En una ocasión le dijeron que era temperamental, ante lo cuál respondió que si no lo fuera, no podría representar los papeles como lo hacía.
Al término de su década de gloria dio inicio a un romance con el multimillonario Aristóteles Onasis y a un período en que encontró la felicidad que no había tenido antes. Pero duraría poco. Después de casi nueve años él la deja por Jacqueline, la viuda del extinto presidente John Kennedy.
La época con Onasis se caracterizó por un descuido de lo que había sido su vida, el canto. Cuando quiso retomarlo, se hizo patente un inexplicable deterioro de su voz. El abandono de Onasis y el abandono de su voz la sumieron en un profundo estado depresivo, que la llevó a decir que “agradezco cada día que pasa porque es un día menos que me queda”.
En sus últimos años llevó una vida solitaria, recluida en un departamento en Paris, hasta que el 16 se septiembre de 1977, expiró a la edad de 55 años.

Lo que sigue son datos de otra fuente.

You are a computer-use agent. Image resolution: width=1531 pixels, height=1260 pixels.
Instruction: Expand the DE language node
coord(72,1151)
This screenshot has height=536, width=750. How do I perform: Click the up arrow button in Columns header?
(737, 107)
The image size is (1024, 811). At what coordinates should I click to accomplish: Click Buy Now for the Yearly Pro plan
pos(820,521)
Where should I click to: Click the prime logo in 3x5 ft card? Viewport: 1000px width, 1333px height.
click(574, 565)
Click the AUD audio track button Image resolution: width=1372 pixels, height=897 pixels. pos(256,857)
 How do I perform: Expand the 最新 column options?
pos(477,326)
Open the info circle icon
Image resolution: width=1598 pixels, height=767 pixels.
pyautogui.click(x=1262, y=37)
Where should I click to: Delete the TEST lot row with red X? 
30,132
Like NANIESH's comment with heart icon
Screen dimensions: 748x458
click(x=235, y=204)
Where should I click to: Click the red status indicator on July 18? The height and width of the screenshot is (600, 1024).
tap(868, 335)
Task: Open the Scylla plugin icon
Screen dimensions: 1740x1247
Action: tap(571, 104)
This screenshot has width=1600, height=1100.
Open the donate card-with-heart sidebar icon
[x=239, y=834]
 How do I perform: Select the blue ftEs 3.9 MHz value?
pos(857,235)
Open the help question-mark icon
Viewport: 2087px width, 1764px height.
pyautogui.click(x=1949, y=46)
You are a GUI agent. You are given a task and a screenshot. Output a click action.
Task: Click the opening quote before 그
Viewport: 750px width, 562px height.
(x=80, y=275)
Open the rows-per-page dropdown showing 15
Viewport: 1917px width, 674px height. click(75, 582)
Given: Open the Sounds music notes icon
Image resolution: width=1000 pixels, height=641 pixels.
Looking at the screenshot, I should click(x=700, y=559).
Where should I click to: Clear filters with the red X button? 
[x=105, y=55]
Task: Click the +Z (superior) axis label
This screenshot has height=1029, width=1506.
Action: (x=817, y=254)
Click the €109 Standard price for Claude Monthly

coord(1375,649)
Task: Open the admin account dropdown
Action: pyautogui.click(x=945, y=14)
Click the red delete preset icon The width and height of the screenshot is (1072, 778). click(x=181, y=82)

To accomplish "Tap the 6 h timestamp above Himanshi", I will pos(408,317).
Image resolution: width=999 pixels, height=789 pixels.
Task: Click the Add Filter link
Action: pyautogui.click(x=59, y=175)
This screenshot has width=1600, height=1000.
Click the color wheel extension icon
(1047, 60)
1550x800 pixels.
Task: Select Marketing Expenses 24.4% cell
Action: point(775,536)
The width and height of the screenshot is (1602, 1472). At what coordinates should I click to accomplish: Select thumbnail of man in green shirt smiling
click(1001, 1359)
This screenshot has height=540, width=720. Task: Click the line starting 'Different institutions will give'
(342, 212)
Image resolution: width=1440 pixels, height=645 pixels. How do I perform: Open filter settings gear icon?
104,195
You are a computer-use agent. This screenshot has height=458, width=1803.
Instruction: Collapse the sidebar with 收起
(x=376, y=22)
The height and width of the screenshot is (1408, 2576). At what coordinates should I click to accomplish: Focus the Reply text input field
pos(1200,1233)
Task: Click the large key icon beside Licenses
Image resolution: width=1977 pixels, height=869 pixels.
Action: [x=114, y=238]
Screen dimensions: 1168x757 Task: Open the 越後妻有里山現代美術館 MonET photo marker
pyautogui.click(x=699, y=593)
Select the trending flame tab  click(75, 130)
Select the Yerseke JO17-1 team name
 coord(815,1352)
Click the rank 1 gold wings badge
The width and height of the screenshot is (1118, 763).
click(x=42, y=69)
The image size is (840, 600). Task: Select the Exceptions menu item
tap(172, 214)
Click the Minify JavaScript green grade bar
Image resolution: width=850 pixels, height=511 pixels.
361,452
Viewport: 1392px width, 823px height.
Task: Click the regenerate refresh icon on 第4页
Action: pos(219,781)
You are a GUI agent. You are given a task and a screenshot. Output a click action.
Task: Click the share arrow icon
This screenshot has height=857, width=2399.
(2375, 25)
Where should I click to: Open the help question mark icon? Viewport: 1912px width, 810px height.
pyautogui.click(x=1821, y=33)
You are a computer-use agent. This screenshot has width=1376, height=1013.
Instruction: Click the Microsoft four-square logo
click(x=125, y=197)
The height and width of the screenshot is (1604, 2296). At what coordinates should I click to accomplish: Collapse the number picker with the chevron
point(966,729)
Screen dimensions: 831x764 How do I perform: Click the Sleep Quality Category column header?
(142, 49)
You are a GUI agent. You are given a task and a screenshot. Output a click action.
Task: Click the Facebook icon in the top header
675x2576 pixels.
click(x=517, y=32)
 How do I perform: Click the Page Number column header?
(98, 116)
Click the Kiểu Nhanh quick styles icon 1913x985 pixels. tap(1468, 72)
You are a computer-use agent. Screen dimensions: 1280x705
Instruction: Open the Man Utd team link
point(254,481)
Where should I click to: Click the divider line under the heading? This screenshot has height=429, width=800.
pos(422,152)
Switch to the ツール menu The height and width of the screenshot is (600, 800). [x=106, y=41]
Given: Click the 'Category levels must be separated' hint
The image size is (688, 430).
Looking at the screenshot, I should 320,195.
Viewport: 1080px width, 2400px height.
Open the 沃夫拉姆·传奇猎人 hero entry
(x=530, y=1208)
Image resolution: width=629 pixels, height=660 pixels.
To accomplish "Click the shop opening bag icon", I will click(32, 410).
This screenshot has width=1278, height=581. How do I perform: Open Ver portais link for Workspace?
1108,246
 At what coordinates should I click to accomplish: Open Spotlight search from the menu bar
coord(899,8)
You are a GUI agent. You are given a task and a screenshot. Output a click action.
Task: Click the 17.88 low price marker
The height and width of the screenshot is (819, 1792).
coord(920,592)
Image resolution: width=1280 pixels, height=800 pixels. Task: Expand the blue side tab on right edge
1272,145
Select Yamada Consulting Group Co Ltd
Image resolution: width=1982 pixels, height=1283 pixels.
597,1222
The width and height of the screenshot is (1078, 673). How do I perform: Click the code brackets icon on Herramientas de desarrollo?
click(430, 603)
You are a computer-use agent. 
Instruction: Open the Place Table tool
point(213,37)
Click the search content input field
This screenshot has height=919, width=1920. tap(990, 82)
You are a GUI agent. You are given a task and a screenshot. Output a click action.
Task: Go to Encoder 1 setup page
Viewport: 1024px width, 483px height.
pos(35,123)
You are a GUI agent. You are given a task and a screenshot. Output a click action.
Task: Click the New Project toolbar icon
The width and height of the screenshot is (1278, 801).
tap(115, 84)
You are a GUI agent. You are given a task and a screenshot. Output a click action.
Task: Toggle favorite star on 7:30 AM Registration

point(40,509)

Nunca más habría una María Callas. Se convirtió en una leyenda y un referente para todo cantante de ópera. Su carrera fue corta pero brillante. Sus admiradores hoy son tantos o más que los que tuvo en vida. Dejó muchísimo material grabado, por lo que sus admiradores siempre podrán seguir escuchando el hermoso canto de esta mujer cuya vida fue una ópera en sí misma.